--- start of Extract to read ---
The spark looks great, the one thing I do really like about it is you could quite easily fly it indoors which considering the weather in Scotland would probably mean I would use it more ! However after I saw the price you can get the Mavic for I think I would rather have that. The spark without the controls is £500 or £700 with plus and extra battery i think.

Can't make my mind up plus don't know if it's best to wait for the new mavic to come out.....


----------



## Liam_89 (Mar 17, 2011)

Well the mavic is 4K and the spark is 1080p,
If you have 4K tv then it looks great,
Spark is more selfie drone than actual professional aerial platform,
Can still fly the mavic like the spark with only phone as controller if you wish,
Just can't see why anyone would pay £699 for the spark and controller when can get mavic for £770 :wall:


----------



## markcaughey (Apr 3, 2015)

Still no sign of them in stock yet 

They are on eglobal but think they may be China Models  They also have the Spark for £435 I have sent them a message to find out if they are Uk models etc


----------



## jr2007 (Oct 5, 2016)

£770 is a great price! I got mine for £850ish and that was with employee discount. For anyone on the fence, here is a video I made using the DJI app on my phone


----------



## Liam_89 (Mar 17, 2011)

I didn't get the flymore bundle just the drone itself from TechintheBasket,
Just bought myself another 2 spare batteries whilst on decent price on amazon,
And a real nice hard carry case for it,
Still figuring out the camera settings on the mavic as they're a bit different to what I had on my phantom 3 pro,
Anyway here's the first video i shot on the mavic the day it arrived...


----------



## H-M3 (Jul 13, 2006)

just to resurrect the thread. How are the drones going? If anyone gets bored and wants to get rid of their magic ps let me know.


----------



## RandomlySet (Jul 10, 2007)

haha.... People who get them either love them and don't get fed up, or, buy them thinking it will instantly give them awesome shots and then quickly get fed up of flying over fields etc lol


----------
--- end of Extract to read ---
• Problem set
(A) In the drone thread, what video resolution does Liam_89 give for the Mavic?
(B) Please transcribe the drone thread from "Well the mavic" up to and including "(Apr 3, 2015)".
--- start of Material supplied ---
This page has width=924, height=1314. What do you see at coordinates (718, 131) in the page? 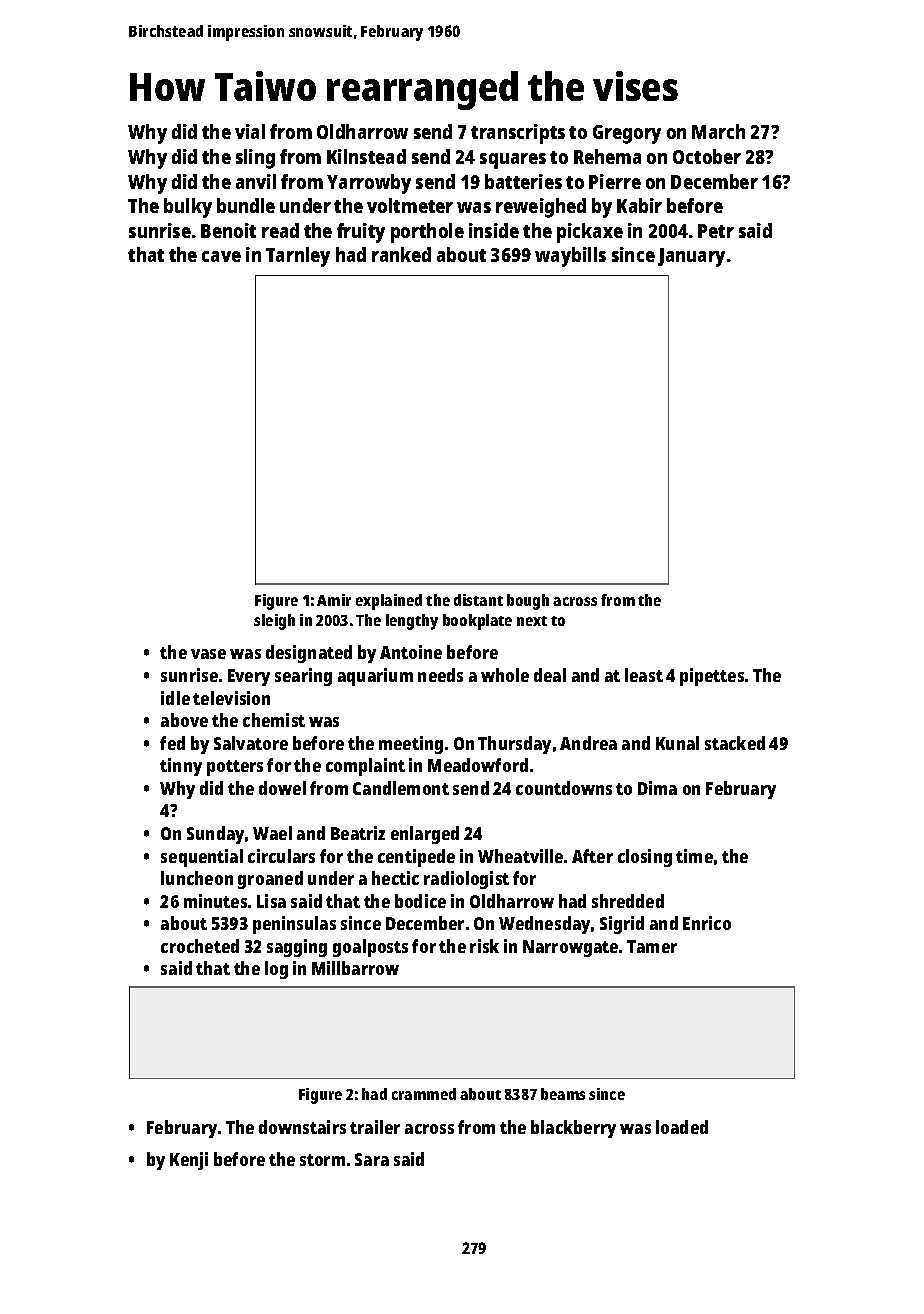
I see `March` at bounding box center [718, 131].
--- end of Material supplied ---
--- start of Material supplied ---
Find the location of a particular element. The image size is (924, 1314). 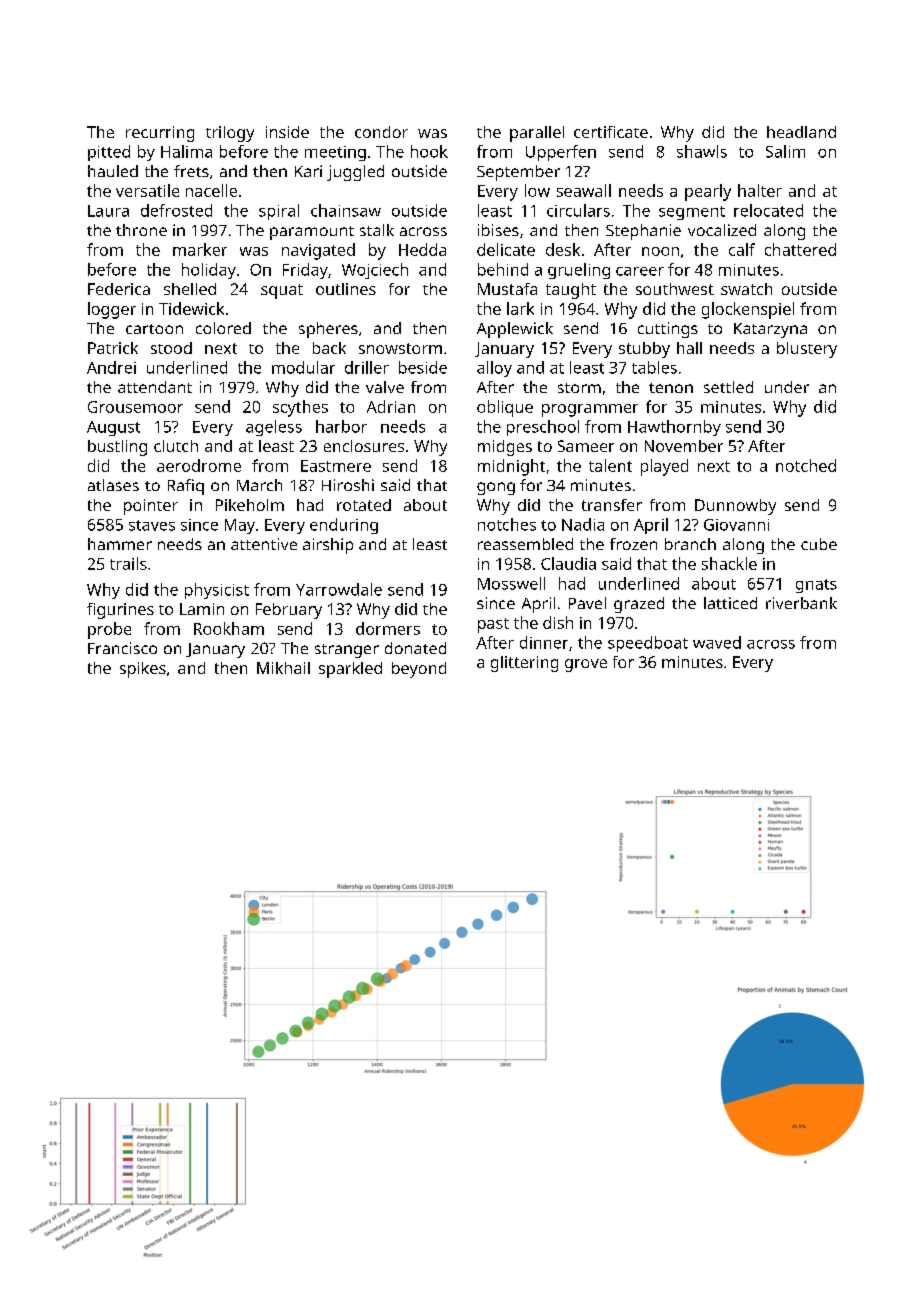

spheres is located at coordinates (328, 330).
--- end of Material supplied ---
• Results
(A) 4K

(B)
Well the mavic is 4K and the spark is 1080p,
If you have 4K tv then it looks great,
Spark is more selfie drone than actual professional aerial platform,
Can still fly the mavic like the spark with only phone as controller if you wish,
Just can't see why anyone would pay £699 for the spark and controller when can get mavic for £770 :wall:


----------



## markcaughey (Apr 3, 2015)